Intervention de Jacqueline Gourault

Réunion du 3 février 2016 à 14h30
Laïcité : inscriptions des principes de la loi de 1905 dans la constitution — Rejet d'une proposition de loi constitutionnelle

Photo de Jacqueline GouraultJacqueline Gourault :

Au fond, c’est la définition d’un juste équilibre entre la liberté des consciences et l’organisation laïque de l’État qui a conféré à ce texte sa longévité et son efficacité. L’esprit de modération, on le voit, est un gage de saine législation.

La laïcité s’impose donc en France et elle impose la neutralité à l’État, mais celui-ci n’impose pas la laïcité à la société civile et aux personnes, pour qui le droit de pratiquer ou non leur religion demeure un droit privé.

Ce que l’on dit moins souvent, c’est que la loi de 1905 de séparation des Églises et de l’État a permis aussi le développement d’un pluralisme dans les Églises, en particulier au sein de l’Église catholique, qui est ainsi devenue plus indépendante.
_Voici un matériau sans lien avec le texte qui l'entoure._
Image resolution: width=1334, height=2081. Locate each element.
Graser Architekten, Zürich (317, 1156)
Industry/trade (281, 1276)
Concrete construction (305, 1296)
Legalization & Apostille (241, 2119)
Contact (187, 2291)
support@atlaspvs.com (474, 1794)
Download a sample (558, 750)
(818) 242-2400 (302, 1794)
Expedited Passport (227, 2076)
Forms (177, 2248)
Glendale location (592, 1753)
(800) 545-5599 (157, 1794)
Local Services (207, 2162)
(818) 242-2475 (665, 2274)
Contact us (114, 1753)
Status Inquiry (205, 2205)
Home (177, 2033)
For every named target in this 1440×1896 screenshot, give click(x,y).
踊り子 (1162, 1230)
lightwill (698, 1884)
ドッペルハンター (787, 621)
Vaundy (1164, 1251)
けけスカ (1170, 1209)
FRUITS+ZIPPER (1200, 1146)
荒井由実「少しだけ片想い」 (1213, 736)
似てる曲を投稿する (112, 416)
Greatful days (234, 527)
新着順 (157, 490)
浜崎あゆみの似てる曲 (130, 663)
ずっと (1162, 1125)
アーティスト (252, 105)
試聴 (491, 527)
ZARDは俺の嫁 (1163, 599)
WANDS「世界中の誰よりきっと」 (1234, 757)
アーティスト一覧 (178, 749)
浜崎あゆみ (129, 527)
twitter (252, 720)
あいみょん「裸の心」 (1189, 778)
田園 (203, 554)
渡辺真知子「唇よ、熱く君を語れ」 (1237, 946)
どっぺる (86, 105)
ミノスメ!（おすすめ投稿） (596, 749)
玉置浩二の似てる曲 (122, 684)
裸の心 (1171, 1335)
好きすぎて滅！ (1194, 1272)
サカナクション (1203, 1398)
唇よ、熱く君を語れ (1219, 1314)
On peut citer, par exemple – Mme Benbassa a fait référence tout à l’heure au MRP –, le cardinal Liénart, qui a été pendant quarante ans évêque de Lille ; il a été le fondateur de l’Action catholique, notamment de l’Action catholique ouvrière, montrant ainsi la diversité de l’Église.

La loi de 1905 a donc aussi libéré l’Église, il est très important de le rappeler.

Après notre rapporteur, le président de la commission des lois et un certain nombre d’orateurs, permettez-moi de relever qu’aujourd’hui le principe de laïcité paraît menacé. Le communautarisme et les revendications de toute nature sont de plus en plus pressants. Nous y faisons tous face, en tant qu’élus, notamment en tant qu’élus locaux. Je pense aux maires en particulier qui ont à faire face – cela a été dit par d’autres – à des situations parfois très difficiles, où des communautés tentent d’imposer leur vision. Je pense également à tous les fonctionnaires, à l’école ou dans les hôpitaux, qui assument chaque jour le lourd devoir de rappeler chacun à la retenue dans l’espace public.

La constitutionnalisation du titre Ier de la loi de 1905 est-elle une solution pertinente pour faire face à ces dérives ? Bien que nous partagions, bien sûr, les inquiétudes exprimées par Jacques Mézard, la présente proposition de loi ne semble pas de nature, comme d’autres l’ont dit avant moi, à y apporter une réponse.

La première série d’interrogations porte sur le champ des principes constitutionnels.

Notre Constitution est déjà très explicite en matière de reconnaissance du principe de laïcité. L’article X de la Déclaration des droits de l’homme et du citoyen de 1789 dispose que « nul ne doit être inquiété pour ses opinions, même religieuses, pourvu que leur manifestation ne trouble pas l’ordre public établi par la Loi ». Cela impose donc la neutralité à l’État.

Dans un sens complémentaire, le premier alinéa de l’article 1er de la Constitution de 1958 dispose très explicitement que « La France est une République indivisible, laïque, démocratique et sociale. Elle assure l’égalité devant la loi de tous les citoyens sans distinction d’origine, de race ou de religion. Elle respecte toutes les croyances. »

Tout est dit. Le terme même de « laïcité » n’est pas dans la loi de 1905. Dès lors, élever au rang constitutionnel le titre Ier de cette loi ne présenterait aucune plus-value réelle. Cela n’enlève rien au fait que ce texte demeure la déclinaison idéale dans la loi du principe de laïcité qui est déjà constitutionnel. Notre rapporteur l’a très justement formulé en rappelant que la Constitution, en tant que norme suprême, avait sa fonction propre et n’avait donc pas vocation à devenir un simple « code de la République ».

La seconde série d’interrogations porte sur l’équilibre actuellement en vigueur dans les départements du Bas-Rhin, du Haut-Rhin et de la Moselle, et on sait l’importance du sujet.

Ces territoires bénéficient d’un droit des cultes partiellement dérogatoire à la loi de 1905 pour des motifs historiques. Cet état du droit cristallise un équilibre social et religieux que nous ne pouvons qu’appréhender avec la plus grande prudence.

La question se pose également pour les collectivités ultramarines, comme le rapporteur l’a rappelé.

Au-delà des régimes dérogatoires, les dispositions fiscales actuellement en vigueur, le régime des dons ou des baux emphytéotiques administratifs concédés à des associations cultuelles ne manqueraient pas d’être déclarés inconstitutionnels, si l’on suivait la proposition de loi de notre collègue. Nous ne ferions ainsi qu’alimenter le malaise actuel sans répondre au problème de fond vécu par nos concitoyens.

Dans ces conditions, le groupe UDI-UC, après avoir pesé le pour et le contre, a décidé de ne pas voter en faveur de cette proposition de loi constitutionnelle.